@Hans
You're not the only one with a non-popular opinion
We all know the old joke about Windows: "32 bit extensions and a graphical shell for a 16 bit patch to an 8 bit operating system originally coded for a 4 bit microprocessor, written by a 2 bit company, that can't stand 1 bit of competition."
But at least Windows has seen so many rewrites and API changes to become the 21st century OS as it is today.
In Amiga land, everything has te remain the same as it was 30 years ago. While expecting seemles integration of 21 century technology. (The "only amiga makes it possible" mantra)
Hence all the stability issues:
- No memory protection
- Old code needs to run in the AmigaOS4 environment without sandboxing (because "not the amiga way" or something)
- 2 GB limitation, because the amiga way is to use the upper bit for somethng else (2GB ought to be enough for everybody :-p )

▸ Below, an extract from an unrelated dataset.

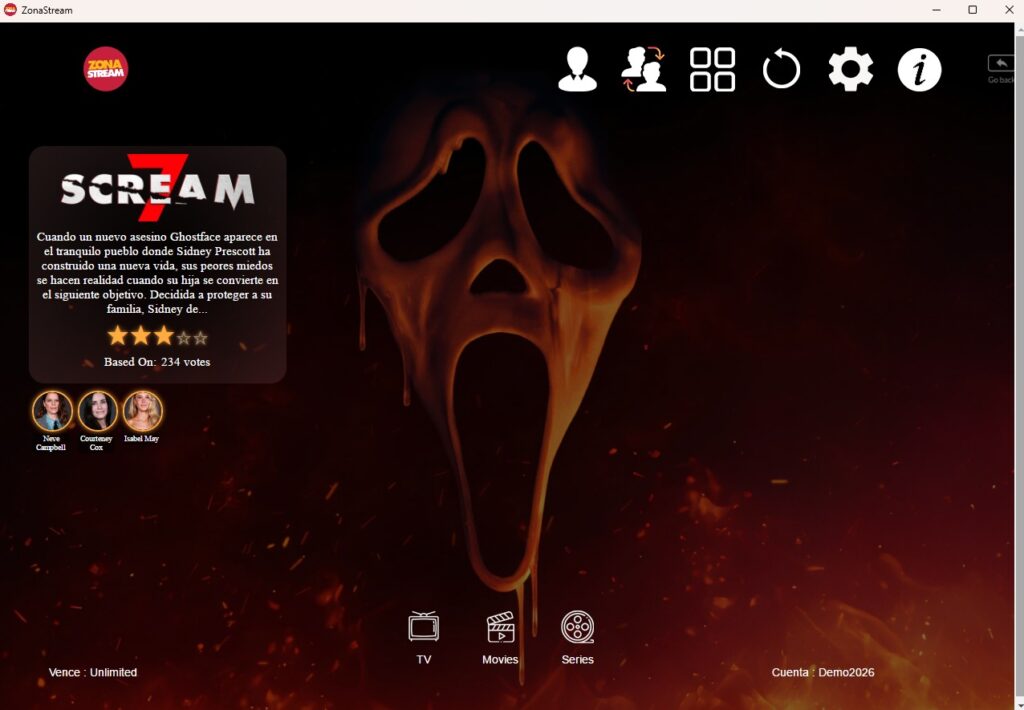
Task: Maximize the ZonaStream window
Action: pyautogui.click(x=972, y=10)
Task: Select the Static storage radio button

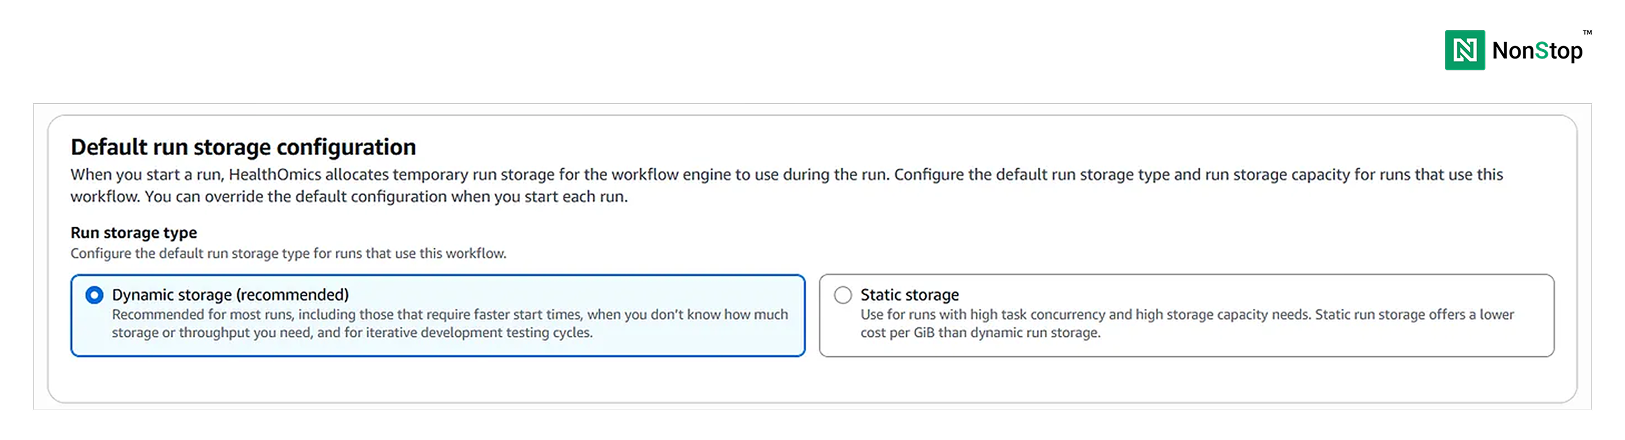Action: point(843,295)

- permit()/forbid() debacle which seriously slows down multicore development
- No development leadership -> No documentations how everything should be done "properly" -> Everybody hacks their own way because we are supposed to be smart and creative.
- And so on
Every serious componany does a reality check once in a while. And evaluate if it's time to let go of the past and make a step into the future.
Our community is more concerned about who owns what. And who is entitled to develop for AmigaOS4.
The AmigaOS4 way is "A 21st century hack and patch job of a PowerPC port of a C code reimplementation of a 32bit 80's OS originally coded in assembly for a 16bit processor which is developed with 2 bits years between updates by 1 bit companies who are more pre-occupied with lawsuits over who owns the corpse than actually paying developers to get the work done."